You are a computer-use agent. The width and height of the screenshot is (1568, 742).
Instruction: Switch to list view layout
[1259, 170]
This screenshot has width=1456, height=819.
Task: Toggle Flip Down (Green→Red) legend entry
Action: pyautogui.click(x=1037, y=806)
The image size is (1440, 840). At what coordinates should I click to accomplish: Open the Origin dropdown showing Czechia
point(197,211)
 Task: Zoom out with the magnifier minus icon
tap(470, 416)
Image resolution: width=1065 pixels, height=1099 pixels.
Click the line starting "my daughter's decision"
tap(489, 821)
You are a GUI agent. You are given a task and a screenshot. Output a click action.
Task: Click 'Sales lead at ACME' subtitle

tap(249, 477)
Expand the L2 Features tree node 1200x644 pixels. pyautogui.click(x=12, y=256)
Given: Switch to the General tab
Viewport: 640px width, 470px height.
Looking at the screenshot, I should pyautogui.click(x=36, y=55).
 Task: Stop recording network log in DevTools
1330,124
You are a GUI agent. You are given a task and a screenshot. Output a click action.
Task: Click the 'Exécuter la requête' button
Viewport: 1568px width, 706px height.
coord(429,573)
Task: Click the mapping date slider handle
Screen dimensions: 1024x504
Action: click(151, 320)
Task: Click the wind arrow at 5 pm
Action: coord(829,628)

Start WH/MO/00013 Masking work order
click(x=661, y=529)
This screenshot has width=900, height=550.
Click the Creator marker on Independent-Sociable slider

● ● ● ●

> **Task statement**
A complete, exact transcription of the data above is required.

> **Exercise output**
You are a computer-use agent. The width and height of the screenshot is (1568, 742).
Instruction: Switch to list view layout
[1259, 170]
This screenshot has width=1456, height=819.
Task: Toggle Flip Down (Green→Red) legend entry
Action: pyautogui.click(x=1037, y=806)
The image size is (1440, 840). At what coordinates should I click to accomplish: Open the Origin dropdown showing Czechia
point(197,211)
 Task: Zoom out with the magnifier minus icon
tap(470, 416)
Image resolution: width=1065 pixels, height=1099 pixels.
Click the line starting "my daughter's decision"
tap(489, 821)
You are a GUI agent. You are given a task and a screenshot. Output a click action.
Task: Click 'Sales lead at ACME' subtitle

tap(249, 477)
Expand the L2 Features tree node 1200x644 pixels. pyautogui.click(x=12, y=256)
Given: Switch to the General tab
Viewport: 640px width, 470px height.
Looking at the screenshot, I should pyautogui.click(x=36, y=55).
 Task: Stop recording network log in DevTools
1330,124
You are a GUI agent. You are given a task and a screenshot. Output a click action.
Task: Click the 'Exécuter la requête' button
Viewport: 1568px width, 706px height.
coord(429,573)
Task: Click the mapping date slider handle
Screen dimensions: 1024x504
Action: click(151, 320)
Task: Click the wind arrow at 5 pm
Action: coord(829,628)

Start WH/MO/00013 Masking work order
click(x=661, y=529)
This screenshot has width=900, height=550.
Click the Creator marker on Independent-Sociable slider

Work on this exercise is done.